The team successfully utilized PCR testing again in 2015 for a Legionnaires’ disease outbreak that killed 16 and affected more than 100 people. Another cooling tower was identified as the source in this case and whilst the need for stricter rules and regulations for cooling towers became apparent in order to prevent outbreaks in the first instance, the PCR-enabled identification of the source no doubt prevented more cases and potential deaths.

Ebola

During the Ebola epidemic in West Africa in 2014, real-time genome sequencing was also introduced for the monitoring of the virus progression and mutations. However, it was proven difficult to maintain regular monitoring and this resulted in a more sporadic approach due to the difficulty of getting samples from rural areas to labs. It is hoped this has now been solved by the production of lab-in-a-suitcase models (4).

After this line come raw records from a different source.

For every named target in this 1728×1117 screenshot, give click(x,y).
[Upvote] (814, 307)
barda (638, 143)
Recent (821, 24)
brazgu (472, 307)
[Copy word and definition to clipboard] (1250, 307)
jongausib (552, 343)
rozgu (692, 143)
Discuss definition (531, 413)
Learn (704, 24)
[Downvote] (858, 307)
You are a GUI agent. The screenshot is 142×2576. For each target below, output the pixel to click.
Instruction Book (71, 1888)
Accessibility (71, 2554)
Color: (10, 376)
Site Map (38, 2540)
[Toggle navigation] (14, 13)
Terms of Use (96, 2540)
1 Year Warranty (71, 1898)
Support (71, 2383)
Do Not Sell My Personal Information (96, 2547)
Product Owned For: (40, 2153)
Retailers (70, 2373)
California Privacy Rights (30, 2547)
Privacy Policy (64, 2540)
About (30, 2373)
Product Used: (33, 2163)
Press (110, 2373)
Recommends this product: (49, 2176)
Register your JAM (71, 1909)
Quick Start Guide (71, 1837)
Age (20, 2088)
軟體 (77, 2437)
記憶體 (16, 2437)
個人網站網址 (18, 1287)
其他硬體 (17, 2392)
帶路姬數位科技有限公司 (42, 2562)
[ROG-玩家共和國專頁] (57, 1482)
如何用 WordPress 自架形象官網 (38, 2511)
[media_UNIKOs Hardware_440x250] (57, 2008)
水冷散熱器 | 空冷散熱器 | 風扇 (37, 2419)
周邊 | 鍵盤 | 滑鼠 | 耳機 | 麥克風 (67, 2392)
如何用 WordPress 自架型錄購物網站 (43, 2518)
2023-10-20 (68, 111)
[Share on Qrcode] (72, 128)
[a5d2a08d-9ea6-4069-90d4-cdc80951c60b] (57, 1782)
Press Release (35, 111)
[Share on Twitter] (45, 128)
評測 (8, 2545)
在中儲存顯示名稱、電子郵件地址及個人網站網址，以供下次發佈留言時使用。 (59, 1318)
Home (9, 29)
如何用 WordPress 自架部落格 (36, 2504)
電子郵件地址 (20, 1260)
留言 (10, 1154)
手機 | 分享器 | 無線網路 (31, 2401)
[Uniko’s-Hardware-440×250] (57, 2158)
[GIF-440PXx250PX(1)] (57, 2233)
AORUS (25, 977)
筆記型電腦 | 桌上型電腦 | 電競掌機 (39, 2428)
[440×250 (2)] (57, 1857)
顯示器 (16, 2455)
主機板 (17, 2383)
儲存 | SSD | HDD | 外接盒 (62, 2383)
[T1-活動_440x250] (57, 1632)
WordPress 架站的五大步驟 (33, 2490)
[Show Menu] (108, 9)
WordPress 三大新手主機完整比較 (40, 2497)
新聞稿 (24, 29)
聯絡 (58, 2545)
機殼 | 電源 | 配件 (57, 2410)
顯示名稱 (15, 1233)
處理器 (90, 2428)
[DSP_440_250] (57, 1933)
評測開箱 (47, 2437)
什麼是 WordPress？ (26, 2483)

The lab-in-a-suitcase models include technologies such as Oxford Nanopore Technologies’ MinION DNA sequencer and a thermocycler contained within a box the size of a suitcase, enabling a mobile lab to be transported in the field to rural areas. There has also been a development of the same kind of technology for identification of the Zika virus in Brazil (5).

Scientists have, however, warned that these approaches to understanding disease outbreaks cannot replace traditional epidemiology where contacts are traced back to find how and where a person was infected with the virus and where the virus might be going next but instead, should be utilized to supplement and advance understanding.